Ironman Wales: 'My 140-mile challenge four years after back break'
- Published
When Emma Wyatt-Haines lay in her hospital bed after smashing a vertebrae "to pieces" in a skiing accident in the Alps, she feared if she'd walk again.
Four years and three back operations later, the 30-year-old doctor - and her artificial vertebrae - is competing for a 140-mile all-day Ironman.
Emma was one of more than 2,000 athletes on the start line for Sunday's early morning Ironman Wales in Tenby.
It's a far cry from that morning where she was airlifted off the slopes.
"When I hit the deck, I can't even begin to describe the pain," Emma recalled.
She was with her boyfriend James and some friends at a ski park on the French Alps when the accident happened in 2015.
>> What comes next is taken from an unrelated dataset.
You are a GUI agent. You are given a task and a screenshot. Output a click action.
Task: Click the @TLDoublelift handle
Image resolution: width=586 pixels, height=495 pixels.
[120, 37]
"I'd only been skiing a few times and I didn't want to do any jumps so I thought I'd ski around the outside," Emma told BBC Radio 4.
"Suddenly someone veered towards me, I turned to avoid them and there was a 10 foot scoop top jump and I just went up in the air, rotated backwards and landed straight down on my back.
"I knew it was bad as soon as it happened."
She was taken by helicopter to hospital where it was revealed she had fractured her lower vertebrae.
"One of the vertebrae in my back had shattered and was in lots of pieces - one piece was only 9mm from my spinal cord.
"It was quite precarious and if it had been any closer then I wouldn't be doing the Ironman."
The doctor who practices in Merthyr Tydfil has subsequently had three operations in the next 18 months, including removing bone fragments and installing a "bone cage" to stabilise her back.
"Recovery was a really slow process," she recalled.
"It was small steps, I went back to my parents house as I couldn't do anything for myself.
"My boyfriend used to come down on weekends, because he couldn't get time off work, and would push me to walk a little further.
"He'd say 'today, we're doing walking to the shops".
Forget going down the local corner shop, Emma was alongside James again on Sunday - but this time for a 2.4-mile (3.9km) swim, a 112-mile (180km) bike ride and a 26.2-mile (42km) marathon.
She was on Tenby's North Beach for the 06:55 BST start with athletes from 35 different countries for Wales' biggest triathlon.
The men's event was won in eight hours 48 minutes by Frenchman Arnaud Guilloux.
British athlete Simone Mitchell won the women's race in 9:51:52 - a course record.
It has taken 14 months to train for the hilly event that is considered one of the toughest courses in the world.
"I love sport," said Emma.
"And if I am able to do sport, I will because I did once fear that would be taken away from me."